* **INPUT RECORDS**:

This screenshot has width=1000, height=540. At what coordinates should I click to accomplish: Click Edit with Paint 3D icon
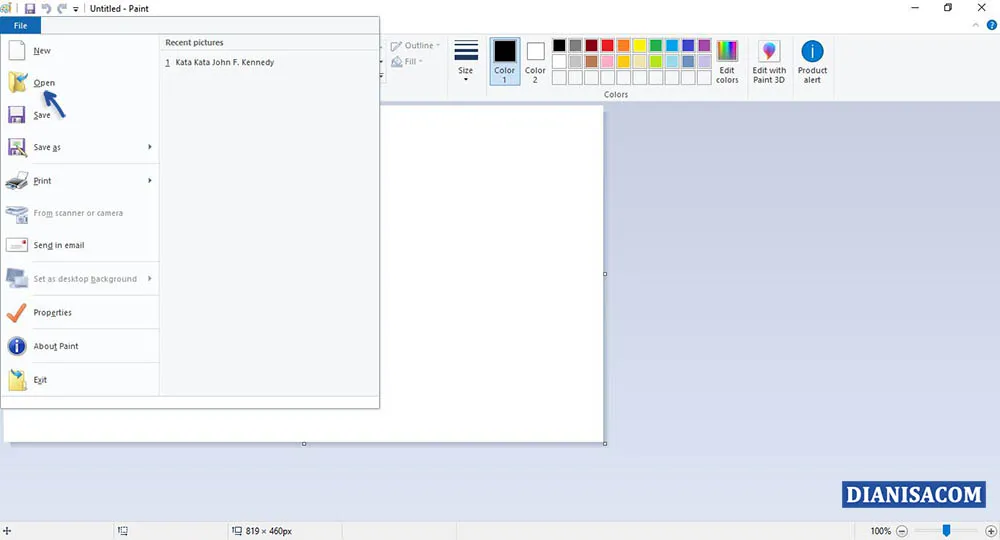[x=769, y=61]
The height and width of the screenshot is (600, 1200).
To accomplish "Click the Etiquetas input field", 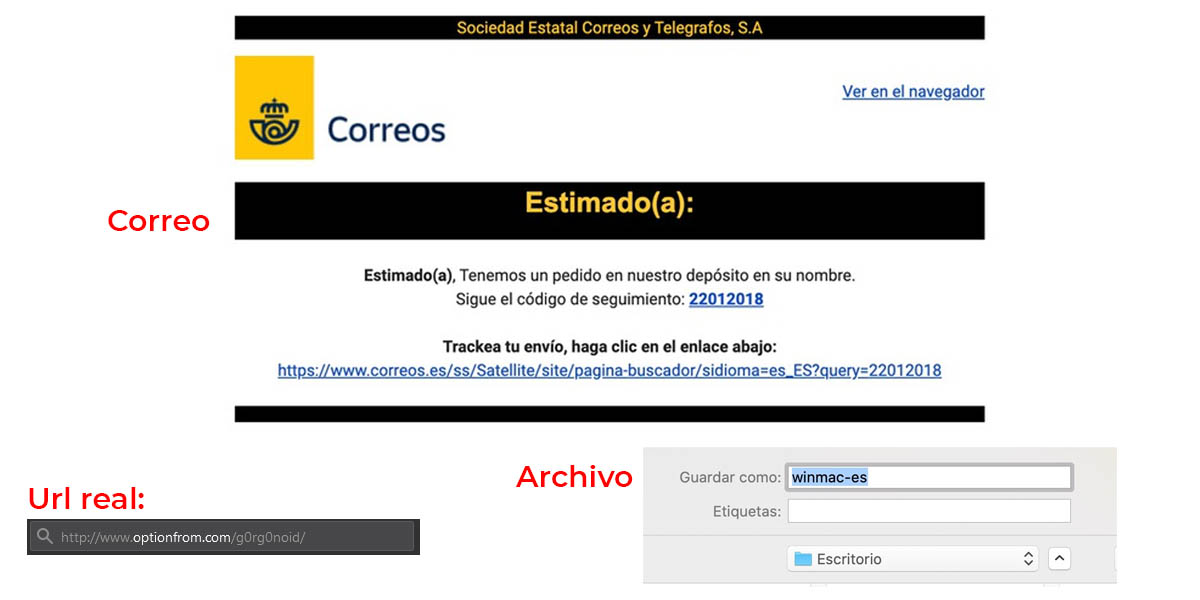I will coord(929,510).
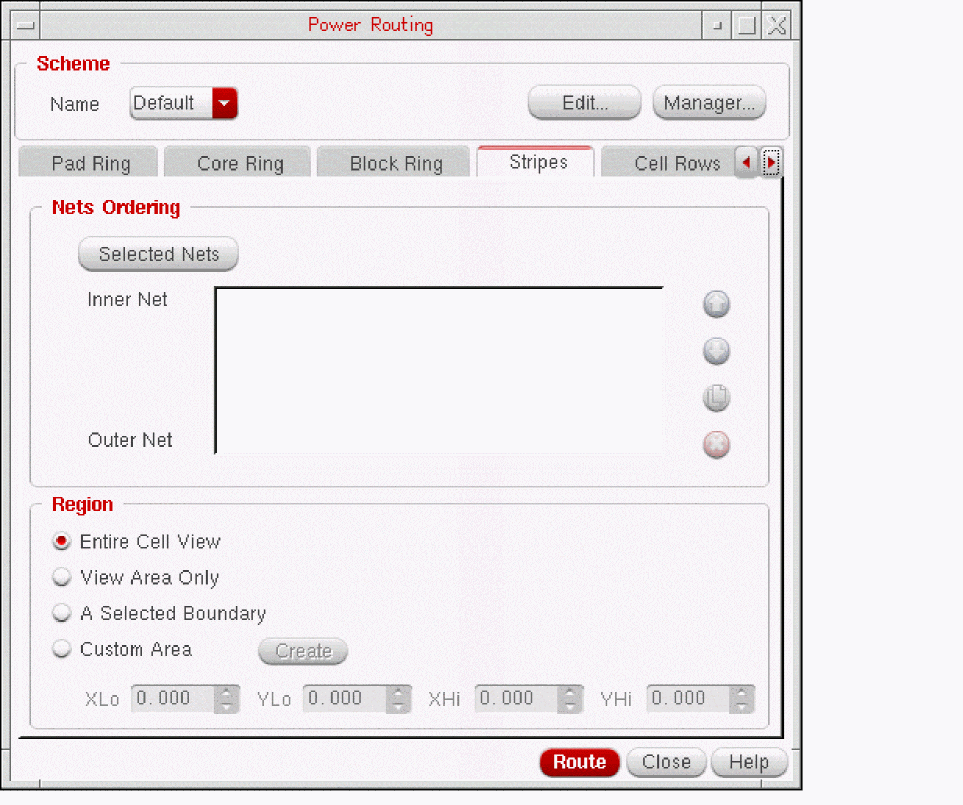
Task: Pick the Custom Area radio button
Action: tap(62, 650)
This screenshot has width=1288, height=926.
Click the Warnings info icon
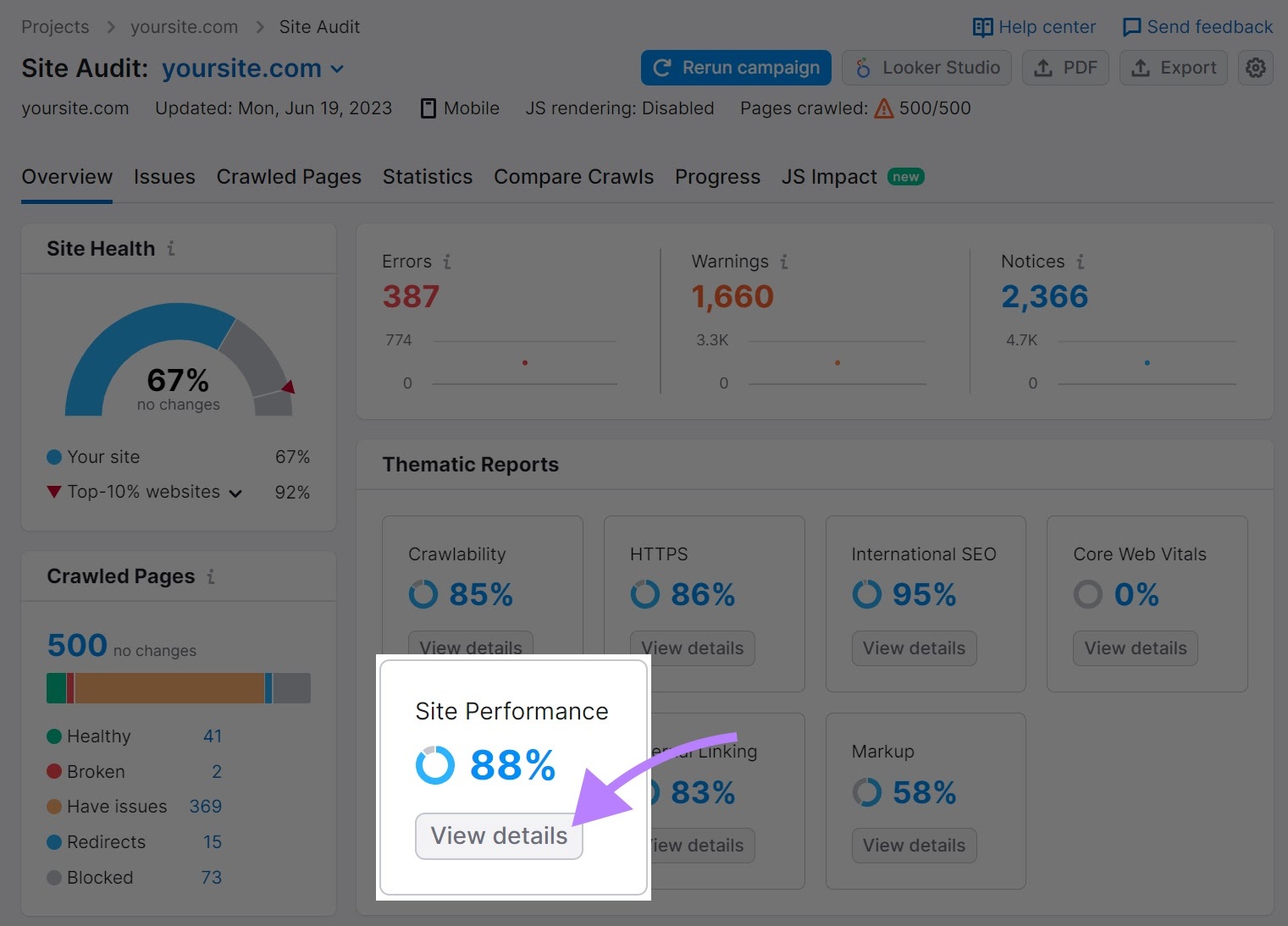783,262
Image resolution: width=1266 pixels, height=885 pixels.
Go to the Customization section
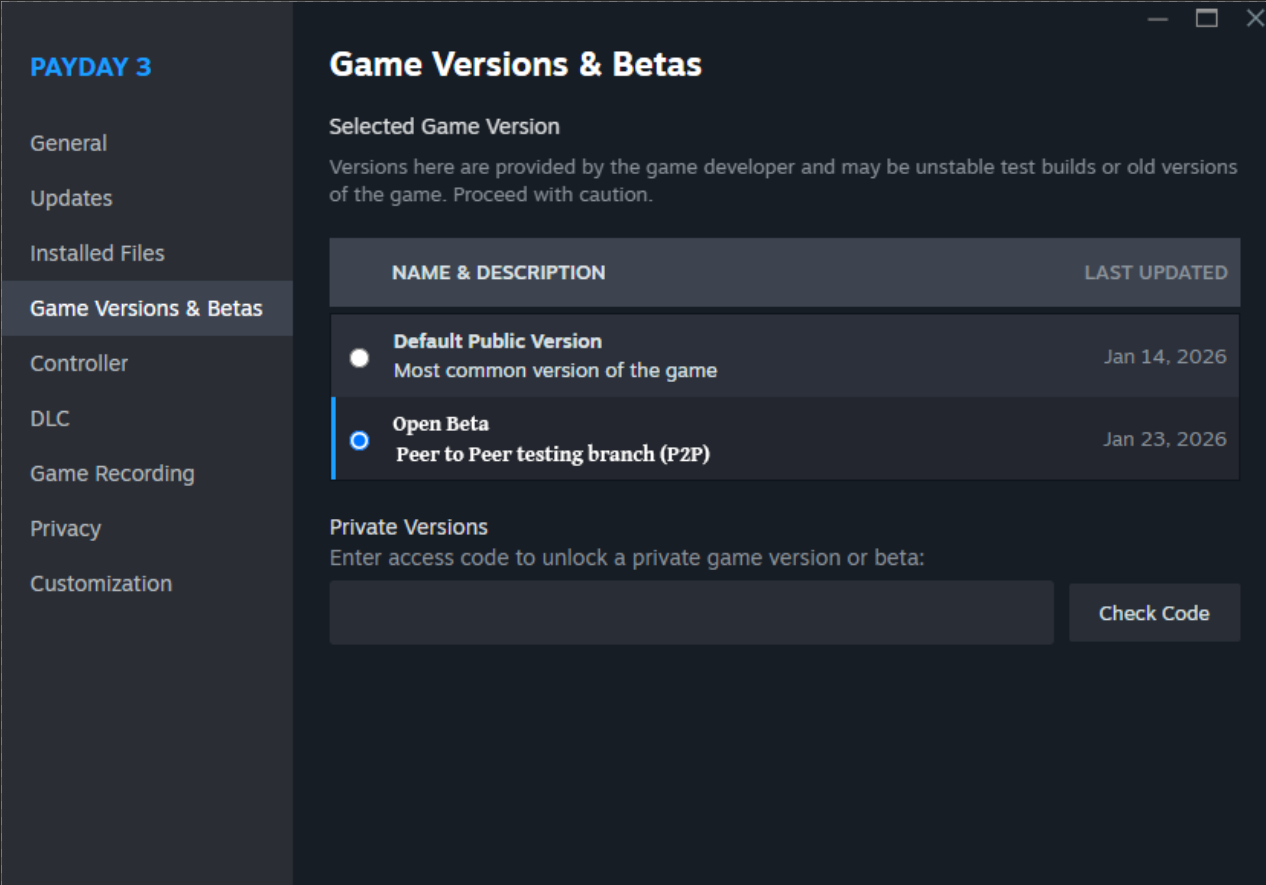click(x=101, y=583)
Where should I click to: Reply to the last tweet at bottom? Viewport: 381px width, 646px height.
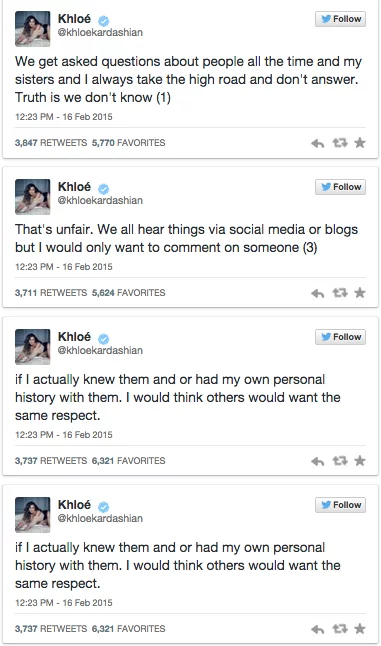point(317,630)
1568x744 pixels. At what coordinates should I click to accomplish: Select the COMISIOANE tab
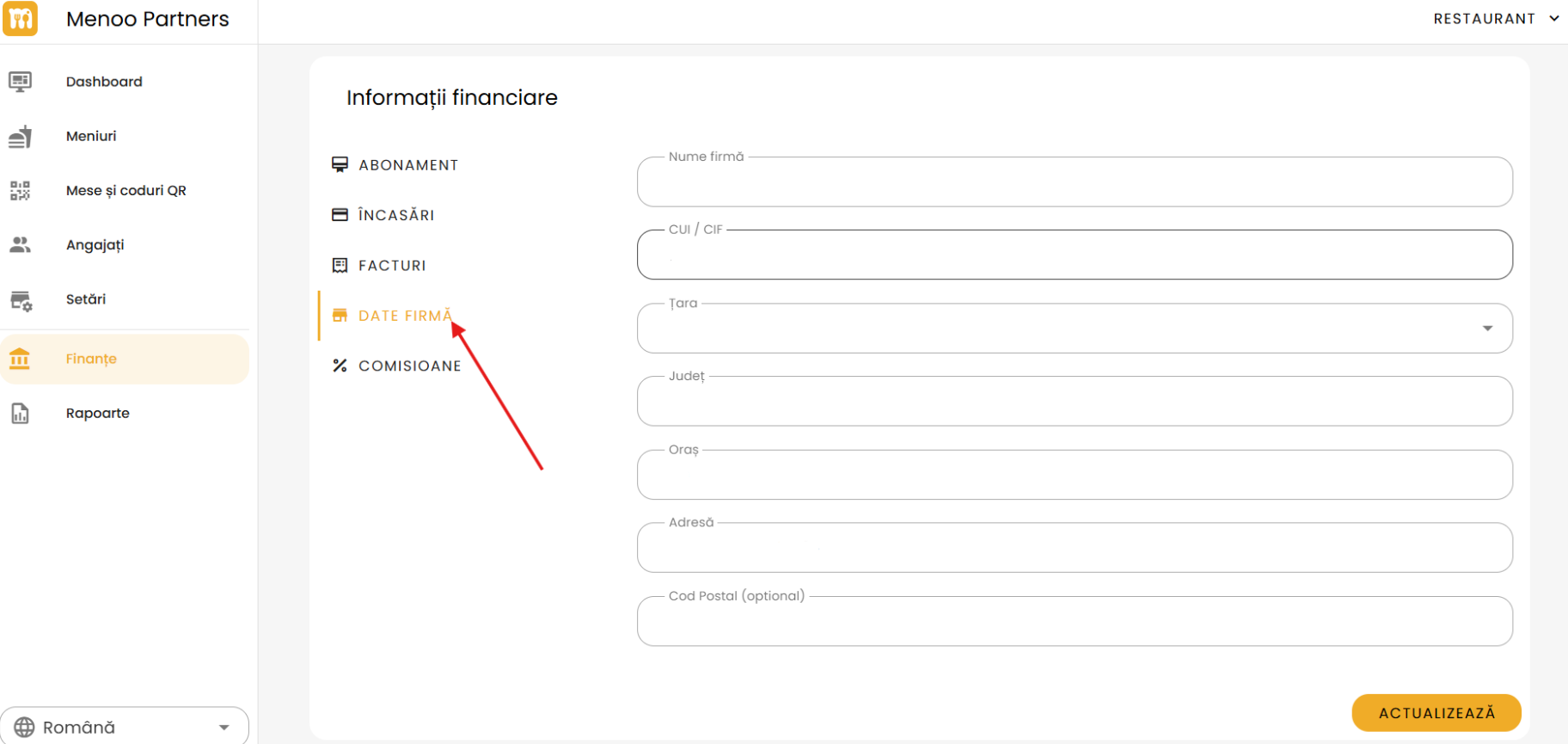[409, 366]
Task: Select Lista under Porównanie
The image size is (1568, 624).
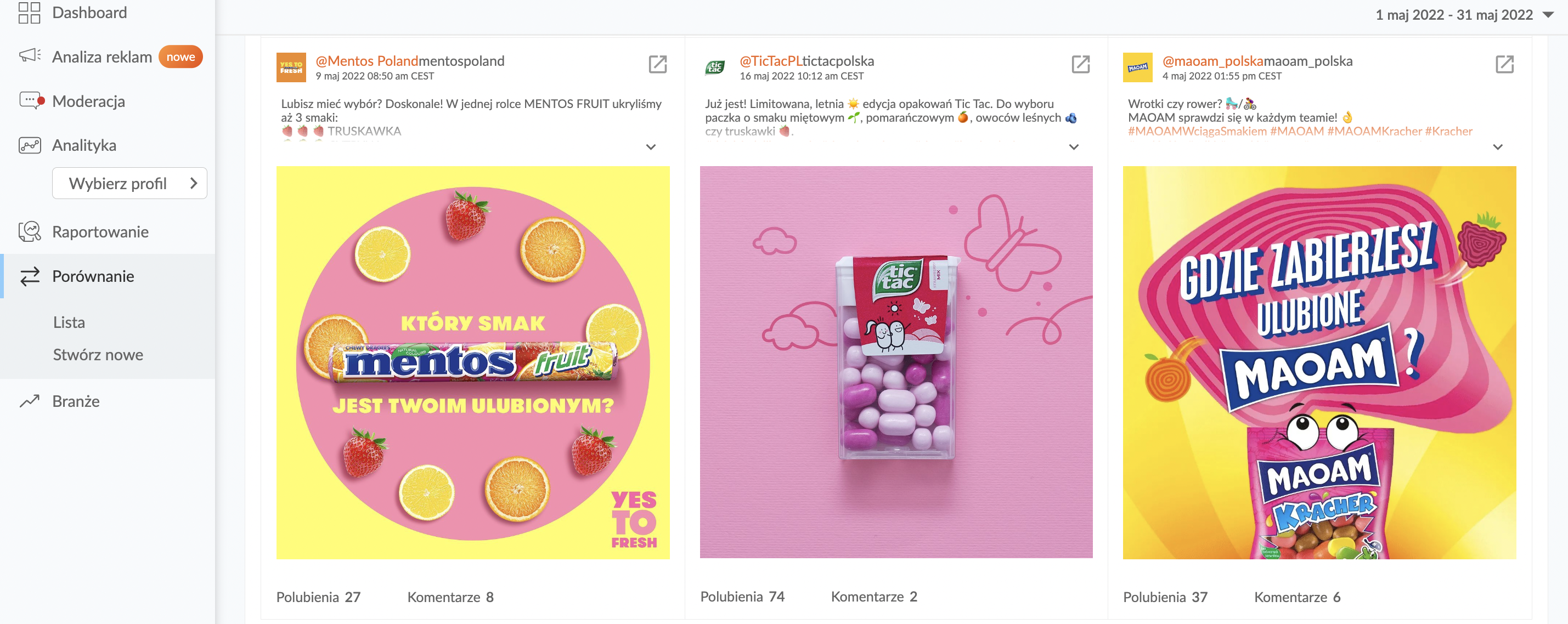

* **THE TASK**: Each line from the one containing "Click the Warnings info icon" through the end of the records above is to be retyped exactly, with the pictures omitted and nothing added.

* **ANSWER SECTION**:
Click the Warnings info icon
783,262
Image resolution: width=1266 pixels, height=885 pixels.
Go to the Customization section
click(x=101, y=583)
Where should I click to: Reply to the last tweet at bottom? Viewport: 381px width, 646px height.
point(317,630)
1568x744 pixels. At what coordinates should I click to accomplish: Select the COMISIOANE tab
[409, 366]
Task: Select Lista under Porównanie
The image size is (1568, 624).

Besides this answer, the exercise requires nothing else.